Старик резко дергается, изгибается, запускает сухую руку за пазуху. Скрежет грудь чахлую.
— Тварь мелкая кладбищенская, — отвечает на взгляд мой вопросительный. — Задрала совсем. А дело государственное нужное. Только вам не здесь искать надо. Здесь все больше с этого веку покоятся. На старое кладбище ступайте. К графам, да баронам. В западный сектор, ежели по-современному. Вот по этой тропинке и ступайте.
Под взмахом сухожильной руки тропинка меж могил проявляется. Петляет вдоль оградок, в свете луны прямо светится.
— Да с тропинки, служивые, не сходите. Мало ли пустая могилка под ноги кинется. А то и того хуже….. У меня здесь и не такие храбрецы пропадали.
— Подожди, старик….
— А в центре старого кладбища склеп стоит, — старик меня не слушает, знай вшей ловко за пазухой давит. — Вот там своего красавчика и ищите. Избавьте нас от негодяя. Он нас тут всех уже достал. Поспешайте, служивые. И самое главное, люди добрые, на всякие крики да призывы глупые не оборачивайтесь. Да вы и сами умные, правила знаете. Не в Большом театре чай, а на кладбище.
Слова ли старика, или что-то другое, необъяснимое, заставляют меня оглянуться. Кроме тускло поблескивающих остриев могильных оград, да надгробий, ничего нет.
Возвращаю голову в исходное положение. Хочу допытать старика о подозрительной осведомленности. А старика-то и нет. Растворился в ночи. Растаял. Только лампа тусклая на тропинке стоит, пламенем холодным мерцает.
— А где? — верчу головой, пытаясь отыскать сторожа.
Машка беспомощно разводит руками.
— Только что…. Здесь вот. А я отвернулась на секунду. Чертовщина какая-то.
Не чертовщина это, уважаемая коллега, а кладбище. Место темное и в высшей степени странное.
— Да…дела. Подозрительный старик, не находишь?
Мария соглашается, продолжая тщетно разглядывать в темноте пропащего.
— Леша. А ты заметил, что дед знал, что нам нужно? Вернее, кто? Утечка информации?
— Кроме нас двоих о предстоящей операции никто не знал. И уж тем более кладбищенский сторож.
— А может, это галлюцинация?

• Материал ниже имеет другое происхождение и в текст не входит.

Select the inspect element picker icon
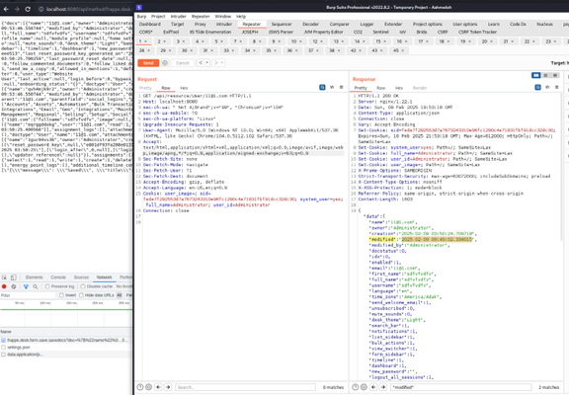4,277
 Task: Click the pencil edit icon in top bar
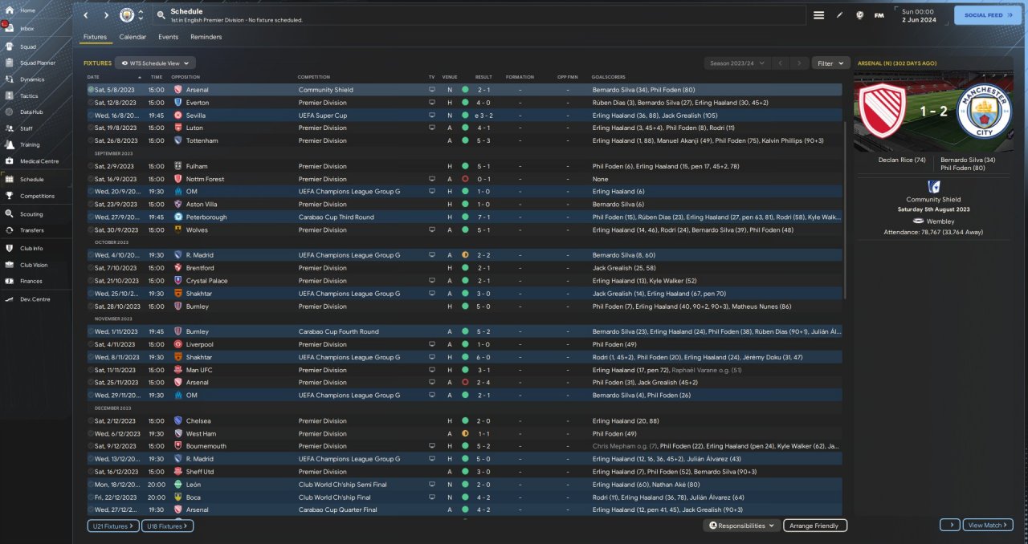point(839,15)
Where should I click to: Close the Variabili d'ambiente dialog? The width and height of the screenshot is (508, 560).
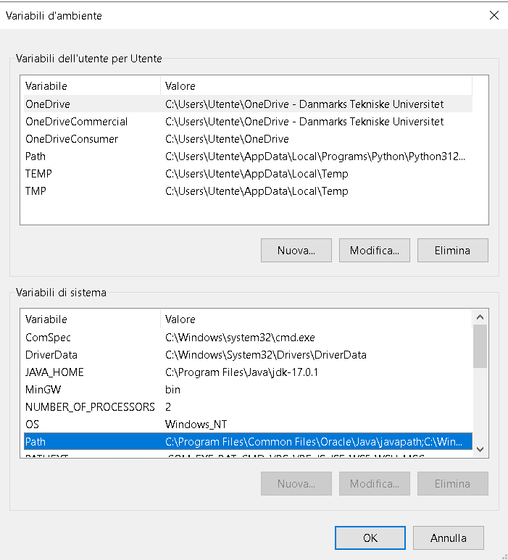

Может, и не было никакого старика. Я недавно читала, что существует теория, которая допускает массовые галлюцинации.
— А лампу куда в твою теорию пристроить?
Склоняюсь поближе к лампе. Интересная штучка. Ржавые бока. И надпись :— «Дорогому Митричу от жильцовъ. 1739годъ». Раритет исторический.

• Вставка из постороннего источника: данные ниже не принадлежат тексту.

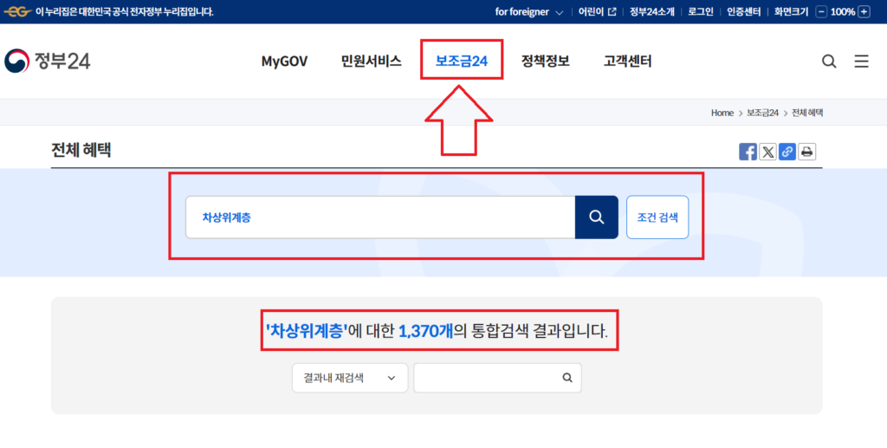Print the page using the printer icon
This screenshot has width=887, height=448.
coord(807,153)
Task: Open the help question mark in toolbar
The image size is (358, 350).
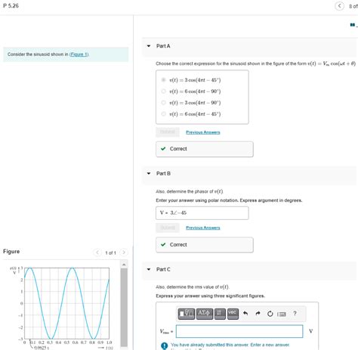Action: [x=295, y=314]
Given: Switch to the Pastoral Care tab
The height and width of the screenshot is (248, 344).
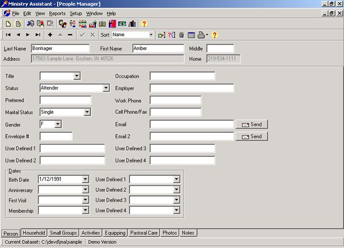Looking at the screenshot, I should [x=144, y=233].
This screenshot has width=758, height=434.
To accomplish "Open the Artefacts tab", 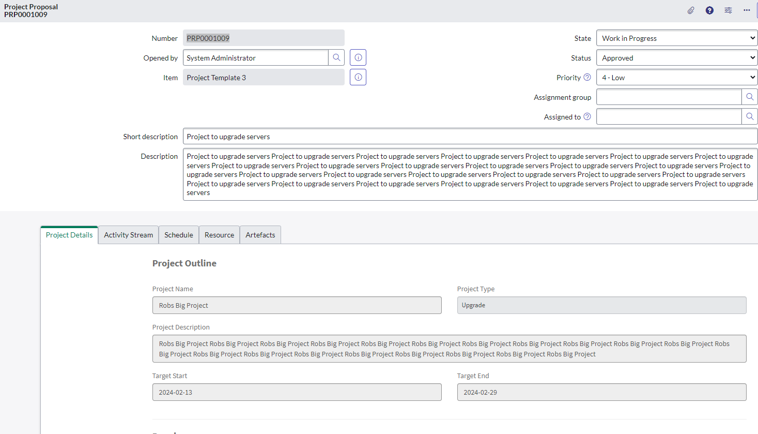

— Не трогай ты ее, — Мария дотрагивается до плеча. Прикосновение напарника успокаивает нервы. — Вдруг заразная.
— Заразная, не заразная, а лишнее освещение не помешает. У тебя тары никакой в заначке нет?

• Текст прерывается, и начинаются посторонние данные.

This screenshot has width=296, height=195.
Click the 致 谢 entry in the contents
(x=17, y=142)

Баобабова, покопавшись в косметичке, протягивает мелкоячеистую сетку. Фонарь аккуратно опущен в упаковку. В случае опасности им можно пользоваться как ударным оружием
— С дедом мы потом разберемся, — обещаю Марии, которая никак не может угомониться, вертит головой по сторонам, беспричинно тыкая в темноту оружие. — Но я так думаю, человек нам полезную информацию слил. Дорогу указал. Тропинку. Значит, на верном мы пути.
— А вдруг там засада?
— Засаду могли бы поближе к выходу устроить. Нет. Я старику верю. Не в его годах подлыми делами заниматься. Тем более, помнишь, сказал он что подозреваемый достал тут всех.